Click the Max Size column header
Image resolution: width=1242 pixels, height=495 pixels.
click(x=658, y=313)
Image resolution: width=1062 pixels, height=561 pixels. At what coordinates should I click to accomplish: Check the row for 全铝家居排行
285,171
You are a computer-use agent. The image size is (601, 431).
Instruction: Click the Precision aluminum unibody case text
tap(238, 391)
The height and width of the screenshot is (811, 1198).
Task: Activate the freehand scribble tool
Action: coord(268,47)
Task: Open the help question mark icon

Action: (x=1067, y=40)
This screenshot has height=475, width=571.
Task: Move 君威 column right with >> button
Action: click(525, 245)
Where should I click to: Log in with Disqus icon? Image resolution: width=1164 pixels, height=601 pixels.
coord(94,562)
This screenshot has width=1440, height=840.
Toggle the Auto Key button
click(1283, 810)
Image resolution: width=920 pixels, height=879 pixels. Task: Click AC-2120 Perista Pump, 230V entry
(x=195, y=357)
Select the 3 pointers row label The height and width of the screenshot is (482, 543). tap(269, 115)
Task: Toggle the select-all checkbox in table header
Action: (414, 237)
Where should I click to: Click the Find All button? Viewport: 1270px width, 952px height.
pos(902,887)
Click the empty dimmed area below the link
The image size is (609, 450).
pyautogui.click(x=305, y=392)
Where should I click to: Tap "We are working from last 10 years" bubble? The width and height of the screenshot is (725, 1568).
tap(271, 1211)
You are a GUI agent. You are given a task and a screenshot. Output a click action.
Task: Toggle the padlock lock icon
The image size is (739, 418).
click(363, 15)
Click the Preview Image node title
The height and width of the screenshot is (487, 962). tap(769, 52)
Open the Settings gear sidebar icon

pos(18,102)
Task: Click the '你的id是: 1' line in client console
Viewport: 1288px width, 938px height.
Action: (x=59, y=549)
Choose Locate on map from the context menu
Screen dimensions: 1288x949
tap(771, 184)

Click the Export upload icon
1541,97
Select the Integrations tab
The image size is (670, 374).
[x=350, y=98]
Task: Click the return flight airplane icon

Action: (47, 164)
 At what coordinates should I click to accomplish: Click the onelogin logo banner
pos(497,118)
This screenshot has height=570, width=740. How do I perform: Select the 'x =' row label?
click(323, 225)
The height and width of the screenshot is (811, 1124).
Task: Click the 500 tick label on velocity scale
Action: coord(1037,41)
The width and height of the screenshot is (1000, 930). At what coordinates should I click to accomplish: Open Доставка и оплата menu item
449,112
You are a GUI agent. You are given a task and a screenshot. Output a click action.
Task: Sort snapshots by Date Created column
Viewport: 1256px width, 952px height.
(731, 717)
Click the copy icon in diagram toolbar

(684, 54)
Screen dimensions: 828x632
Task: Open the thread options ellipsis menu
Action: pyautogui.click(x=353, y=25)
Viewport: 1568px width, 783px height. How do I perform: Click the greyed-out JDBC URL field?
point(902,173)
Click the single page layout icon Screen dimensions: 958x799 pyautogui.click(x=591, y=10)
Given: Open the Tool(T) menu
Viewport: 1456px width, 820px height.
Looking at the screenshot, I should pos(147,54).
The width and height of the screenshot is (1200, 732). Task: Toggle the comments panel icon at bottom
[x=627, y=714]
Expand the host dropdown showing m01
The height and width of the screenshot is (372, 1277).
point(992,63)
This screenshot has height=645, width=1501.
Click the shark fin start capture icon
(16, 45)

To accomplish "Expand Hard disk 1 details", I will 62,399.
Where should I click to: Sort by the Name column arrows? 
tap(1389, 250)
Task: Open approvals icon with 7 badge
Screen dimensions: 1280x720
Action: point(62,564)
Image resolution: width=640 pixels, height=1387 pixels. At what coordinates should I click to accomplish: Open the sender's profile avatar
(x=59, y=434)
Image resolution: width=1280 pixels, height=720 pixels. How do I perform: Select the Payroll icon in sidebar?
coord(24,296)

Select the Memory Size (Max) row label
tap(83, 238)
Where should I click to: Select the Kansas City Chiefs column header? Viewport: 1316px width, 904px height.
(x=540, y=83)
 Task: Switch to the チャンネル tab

-*-*-

EXERCISE BRIEF
Once you have read the listing, copy it out exactly.

THE COMPLETED TASK
Click the Max Size column header
Image resolution: width=1242 pixels, height=495 pixels.
click(x=658, y=313)
Image resolution: width=1062 pixels, height=561 pixels. At what coordinates should I click to accomplish: Check the row for 全铝家居排行
285,171
You are a computer-use agent. The image size is (601, 431).
Instruction: Click the Precision aluminum unibody case text
tap(238, 391)
The height and width of the screenshot is (811, 1198).
Task: Activate the freehand scribble tool
Action: coord(268,47)
Task: Open the help question mark icon

Action: (x=1067, y=40)
This screenshot has height=475, width=571.
Task: Move 君威 column right with >> button
Action: click(525, 245)
Where should I click to: Log in with Disqus icon? Image resolution: width=1164 pixels, height=601 pixels.
coord(94,562)
This screenshot has width=1440, height=840.
Toggle the Auto Key button
click(1283, 810)
Image resolution: width=920 pixels, height=879 pixels. Task: Click AC-2120 Perista Pump, 230V entry
(x=195, y=357)
Select the 3 pointers row label The height and width of the screenshot is (482, 543). tap(269, 115)
Task: Toggle the select-all checkbox in table header
Action: (414, 237)
Where should I click to: Click the Find All button? Viewport: 1270px width, 952px height.
pos(902,887)
Click the empty dimmed area below the link
The image size is (609, 450).
pyautogui.click(x=305, y=392)
Where should I click to: Tap "We are working from last 10 years" bubble? The width and height of the screenshot is (725, 1568).
tap(271, 1211)
You are a GUI agent. You are given a task and a screenshot. Output a click action.
Task: Toggle the padlock lock icon
The image size is (739, 418).
click(363, 15)
Click the Preview Image node title
The height and width of the screenshot is (487, 962). tap(769, 52)
Open the Settings gear sidebar icon

pos(18,102)
Task: Click the '你的id是: 1' line in client console
Viewport: 1288px width, 938px height.
Action: (x=59, y=549)
Choose Locate on map from the context menu
Screen dimensions: 1288x949
tap(771, 184)

Click the Export upload icon
1541,97
Select the Integrations tab
The image size is (670, 374).
[x=350, y=98]
Task: Click the return flight airplane icon

Action: (47, 164)
 At what coordinates should I click to accomplish: Click the onelogin logo banner
pos(497,118)
This screenshot has height=570, width=740. How do I perform: Select the 'x =' row label?
click(323, 225)
The height and width of the screenshot is (811, 1124).
Task: Click the 500 tick label on velocity scale
Action: coord(1037,41)
The width and height of the screenshot is (1000, 930). At what coordinates should I click to accomplish: Open Доставка и оплата menu item
449,112
You are a GUI agent. You are given a task and a screenshot. Output a click action.
Task: Sort snapshots by Date Created column
Viewport: 1256px width, 952px height.
(731, 717)
Click the copy icon in diagram toolbar

(684, 54)
Screen dimensions: 828x632
Task: Open the thread options ellipsis menu
Action: pyautogui.click(x=353, y=25)
Viewport: 1568px width, 783px height. How do I perform: Click the greyed-out JDBC URL field?
point(902,173)
Click the single page layout icon Screen dimensions: 958x799 pyautogui.click(x=591, y=10)
Given: Open the Tool(T) menu
Viewport: 1456px width, 820px height.
Looking at the screenshot, I should pos(147,54).
The width and height of the screenshot is (1200, 732). Task: Toggle the comments panel icon at bottom
[x=627, y=714]
Expand the host dropdown showing m01
The height and width of the screenshot is (372, 1277).
point(992,63)
This screenshot has height=645, width=1501.
Click the shark fin start capture icon
(16, 45)

To accomplish "Expand Hard disk 1 details", I will 62,399.
Where should I click to: Sort by the Name column arrows? 
tap(1389, 250)
Task: Open approvals icon with 7 badge
Screen dimensions: 1280x720
Action: point(62,564)
Image resolution: width=640 pixels, height=1387 pixels. At what coordinates should I click to accomplish: Open the sender's profile avatar
(x=59, y=434)
Image resolution: width=1280 pixels, height=720 pixels. How do I perform: Select the Payroll icon in sidebar?
coord(24,296)

Select the Memory Size (Max) row label
tap(83, 238)
Where should I click to: Select the Kansas City Chiefs column header? Viewport: 1316px width, 904px height.
(x=540, y=83)
 Task: Switch to the チャンネル tab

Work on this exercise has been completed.